▸ Exercise set
A – For the passage on coronal wave heating, decide whether each statement agrees with it, answering yes or no and quoting the deciding words: (i) the first direct observation of waves propagating through the solar corona was made in 1997 with SOHO; (ii) the magneto-acoustic waves first observed carry enough energy to heat the corona; (iii) teams from Williams College gathered their evidence during solar eclipses.
B – According to the passage on coronal wave heating, how high a frequency did the 2004 results from the TRACE spacecraft seem to indicate for waves in the solar atmosphere?
C – Retype the part of the passage on coronal wave heating that opens with the words containing "Those were magneto-acoustic" and closes with "uniform coronal heat.".

▸ Source extract
┄┄┄┄┄┄

Waves in plasmas are notoriously difficult to understand and
describe analytically, but computer simulations, carried out by
Thomas
Bogdan and colleagues in 2003, seem to show that Alfvén waves
can transmute into other wave modes at the base of the corona,
providing a pathway that can carry large amounts of energy from the
photosphere into the corona and then dissipate it as heat.
Another problem with wave heating has been the
complete absence, until the late 1990s, of any direct evidence of
waves propagating through the solar corona. The first direct
observation of waves propagating into and through the solar corona
was made in 1997 with the
SOHO space-borne solar observatory, the first platform capable
of observing the Sun in the extreme ultraviolet for long
periods of time with stable photometry.
Those were magneto-acoustic waves with a frequency of about 1
millihertz (mHz,
corresponding to a 1,000 second wave period), that carry only about
10% of the energy required to heat the corona. Many observations
exist of localized wave phenomena, such as Alfvén waves launched by
solar flares, but those events are transient and cannot explain the
uniform coronal heat.
It is not yet known exactly how much wave energy
is available to heat the corona. Results published in 2004 using
data from the TRACE spacecraft seem
to indicate that there are waves in the solar atmosphere at
frequencies as high as 100 mHz (10 second period). Measurements of
the temperature of different ions in the solar wind with the
UVCS
instrument aboard SOHO give strong indirect evidence that there are
waves at frequencies as high as 200 Hz, well into the range of
human hearing. These waves are very difficult to detect under
normal circumstances, but evidence collected during solar eclipses
by teams from Williams
College suggest the presences of such waves in the
1–10 Hz range.

┄┄┄┄┄┄

▸ Data provided
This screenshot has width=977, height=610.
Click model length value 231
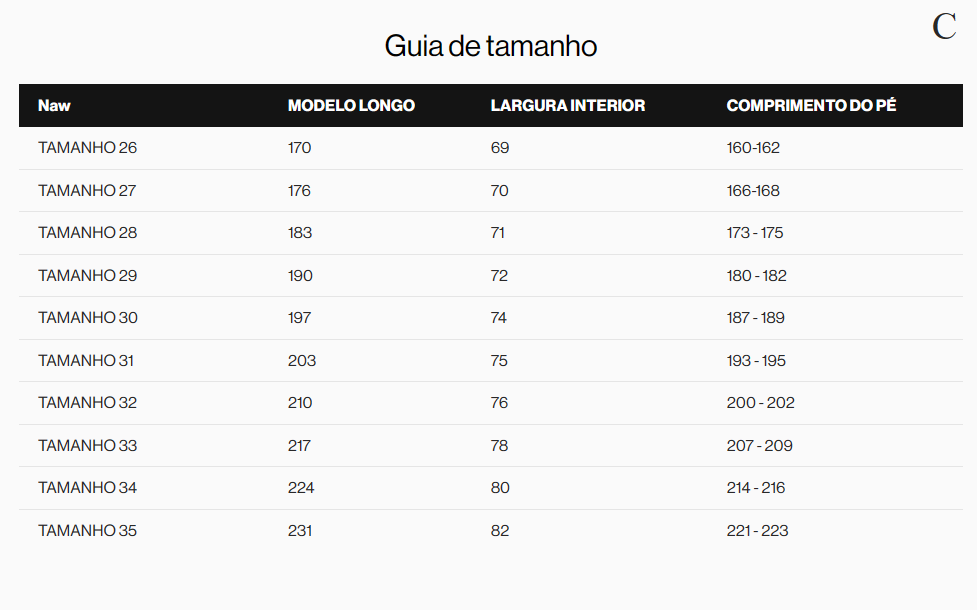(x=300, y=531)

┄┄┄┄┄┄

▸ Solution set
A –
(i) Yes: "was made in 1997 with the SOHO space-borne solar observatory"
(ii) No: "carry only about 10% of the energy required to heat the corona"
(iii) Yes: "evidence collected during solar eclipses by teams from Williams College"

B – As high as 100 mHz, a 10-second period.

C –
Those were magneto-acoustic waves with a frequency of about 1
millihertz (mHz,
corresponding to a 1,000 second wave period), that carry only about
10% of the energy required to heat the corona. Many observations
exist of localized wave phenomena, such as Alfvén waves launched by
solar flares, but those events are transient and cannot explain the
uniform coronal heat.